Lokales

Kurz und günstig

Gemeinderat fordert Kurzstrecke für S-Bahn

Die Stadt Kirchheim unterstützt bei der Preispolitik im öffentlichen Personennahverkehr den Verband Region Stuttgart: Dieser fordert, dass der Verkehrs- und Tarifverbund Stuttgart (VVS) auch für die S-Bahn ein Kurzstreckenticket einführt.

Andreas Volz

Kirchheim. Die S-Bahn bringt nicht nur viele neue Tagestouristen nach Kirchheim, sondern auch neue verkehrspolitische Themen. Die Gemeinderatsfraktionen der CDU und der Grünen haben sich eines dieser Themen angenommen und gemeinsam beantragt, das Thema „Kurzstreckenticket“ aufzugreifen. Ein solches Ticket gilt bislang für Busfahrten. Bis zur dritten Haltestelle nach dem Einsteigen kann man dieses Ticket für derzeit nur einen Euro nutzen, wenn man dabei weder umsteigt noch die Fahrt unterbricht.

„Ziel sollte sein“, heißt es in dem schwarz-grünen Antrag, dass ein solches Ticket auch „für die Fahrt zwischen zwei aufeinanderfolgenden Bahnstationen gilt“. Ein langfristiges Ziel verfolgen die Antragsteller ebenfalls: Die Kurzstrecke könne helfen, „weitere Gelegenheitskunden auf die Schiene zu bringen und somit einen weiteren Beitrag zur Verkehrsverlagerung auf den öffentlichen Personennahverkehr zu leisten“.

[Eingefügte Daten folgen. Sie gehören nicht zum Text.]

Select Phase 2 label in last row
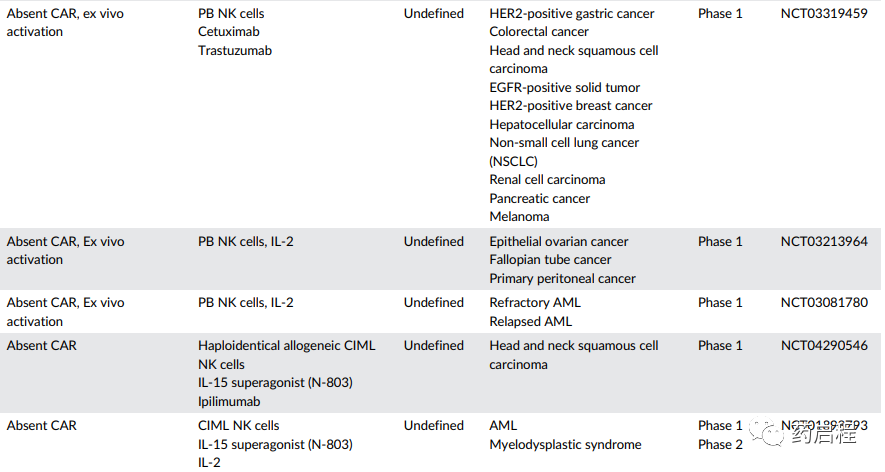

Der VVS lehne das Kurzstreckenticket für die S-Bahn ab, „da die S-Bahn-Haltestellen durchschnittlich weiter auseinander liegen würden als Bushaltestellen“, heißt es in der Sitzungsvorlage des Gemeinderats. Weder Rat noch Verwaltung finden diese Argumentation allerdings schlüssig. Deshalb hat das Ratsgremium einstimmig beschlossen, dass die Oberbürgermeisterin ein Schreiben an die VVS-Geschäftsführung schicken möge, in dem gefordert wird, die Fahrt zwischen Kirchheim und Ötlingen oder zwischen Ötlingen und Wendlingen zur günstigeren Kurzstrecke zu erklären. Möglichst solle das Kurzstreckenticket auch zwischen Kirchheim und Dettingen gelten.